Les émissions de gaz à effet de serre générées par les activités opérées du groupe ont baissé de 25 % depuis 2010. Cet objectif a été atteint grâce notamment à la réduction du brûlage et à l’amélioration de l’efficacité énergétique. L’efficacité énergétique est un levier décisif pour faire baisser les émissions directes et indirectes de gaz à effet de serre. Le nouvel objectif de Total est de réduire les émissions sur ses installations opérées de 46 millions de tonnes de CO2 en 2015, à moins de 40 millions en 2025. En 2018 nous avons réalisé une réduction à 42 millions de tonnes. Cela peut paraitre proche des 40 millions de tonnes en 2025 mais nous prévoyons de croître et d’opérer des nouveaux projets entre aujourd’hui et 2025. Donc il s’agit d’un effort significatif. Nous sommes sur la bonne voie. Et nous allons en rendre compte. Dorénavant, pour les principaux dirigeants du groupe et moi-même, une part variable de notre rémunération sera liée à cet objectif.
Vous avez annoncé la création d'une unité pour investir dans des projets qui préserveront les forêts pour un budget de 100 millions de dollars par an. Pour quelles raisons ?

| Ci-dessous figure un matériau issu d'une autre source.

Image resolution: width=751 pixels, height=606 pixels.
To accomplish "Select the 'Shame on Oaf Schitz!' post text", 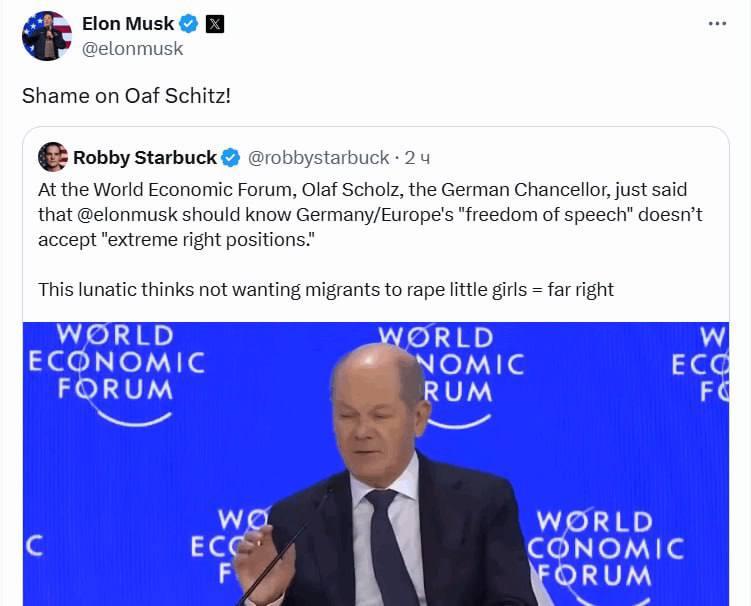I will (x=126, y=96).
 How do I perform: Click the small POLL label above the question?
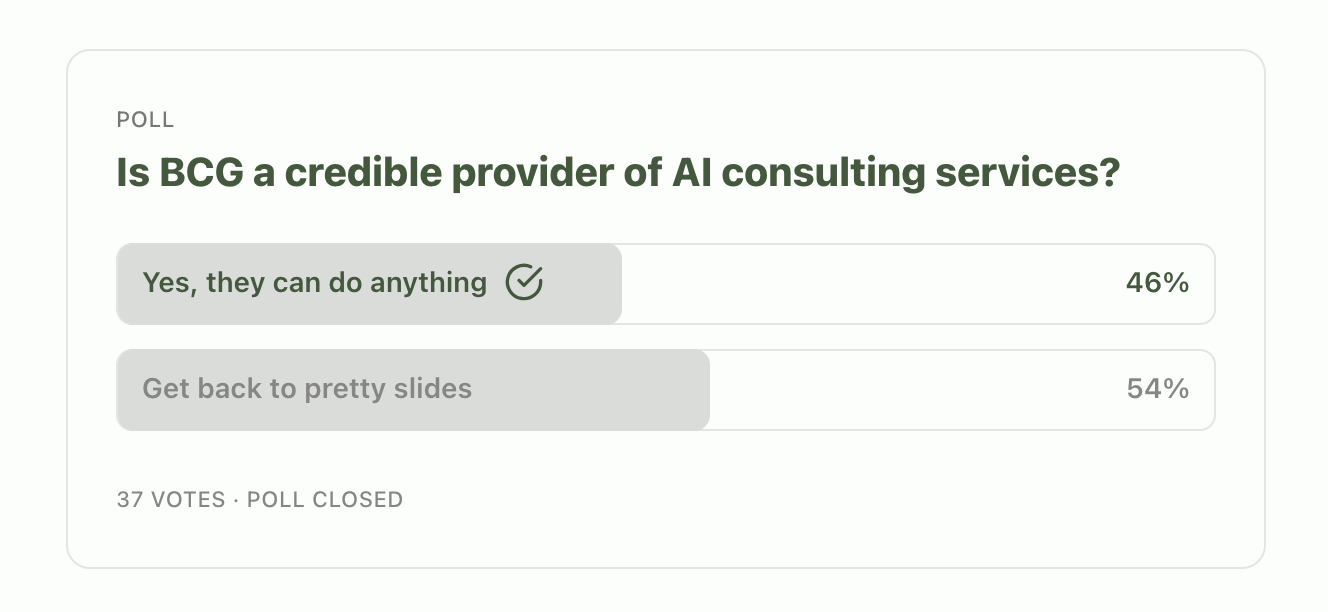(145, 120)
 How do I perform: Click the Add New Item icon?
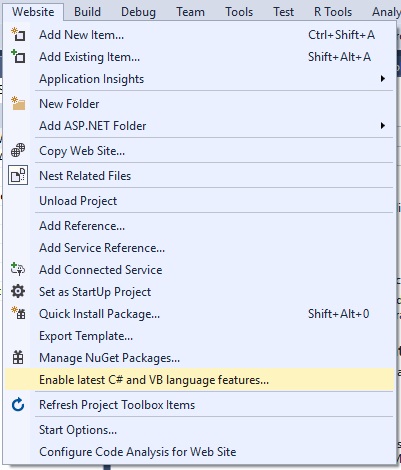coord(18,34)
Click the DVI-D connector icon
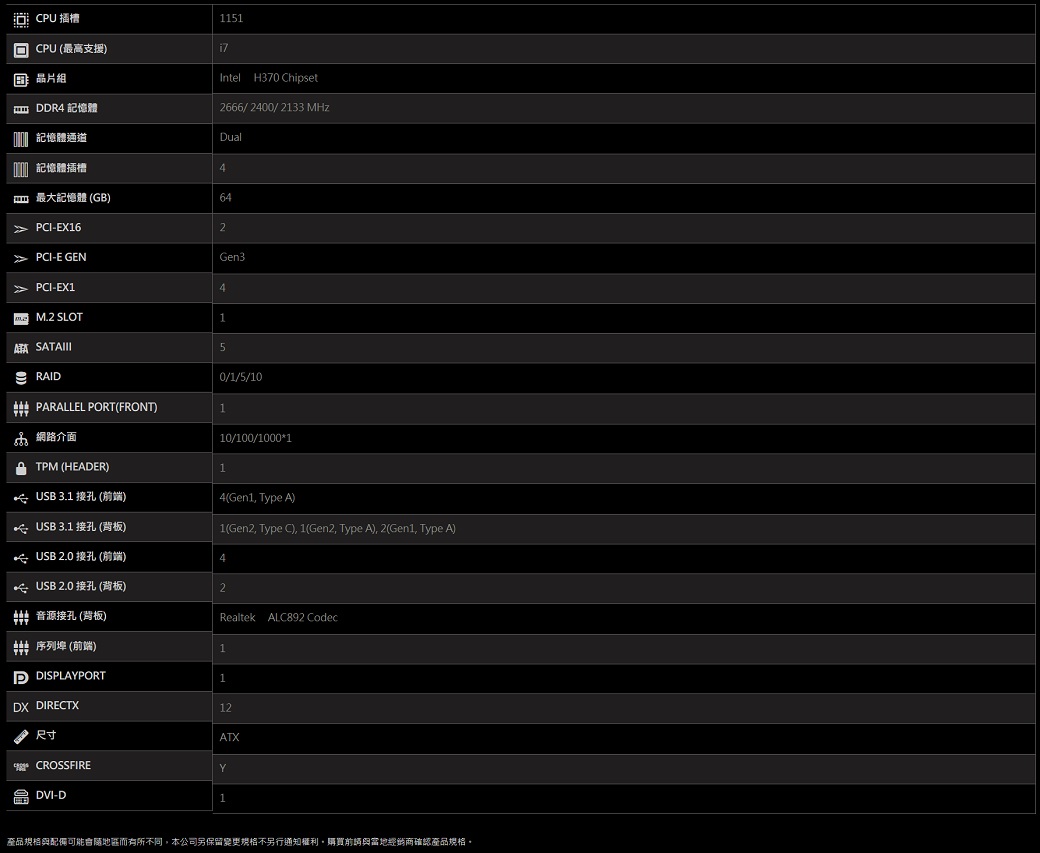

Les puits naturels de carbone sont des moyens efficaces pour capter le CO2 et contribuer à la neutralité carbone ! Total a pour objectif une capacité de stockage durable de 5 millions de tonnes de CO2 par an d'ici à 2030 via ces investissements dans les puits naturels de carbone. Nous avons donc créé en juin 2019 une nouvelle Business Unit dédiée à cette activité. Elle s’appelle Total Nature Based Solutions et nous allons y investir 100 millions de dollars par an à partir de 2020. Cette nouvelle entité financera, développera et gérera des exploitations qui séquestreront du carbone. Il s'agit d'un investissement significatif et patient qui permettra de bâtir et d’exploiter durablement ces puits de carbone. Sur le terrain ce sont des techniques avancées de foresterie, d’agriculture et d’exploitation de ressources aquatiques, associées à des mécanismes de conservation d’espaces remarquables, qui produisent l’effet de puits naturel de carbone préservé et augmenté. Tout cela en liaison étroite avec les communautés concernées.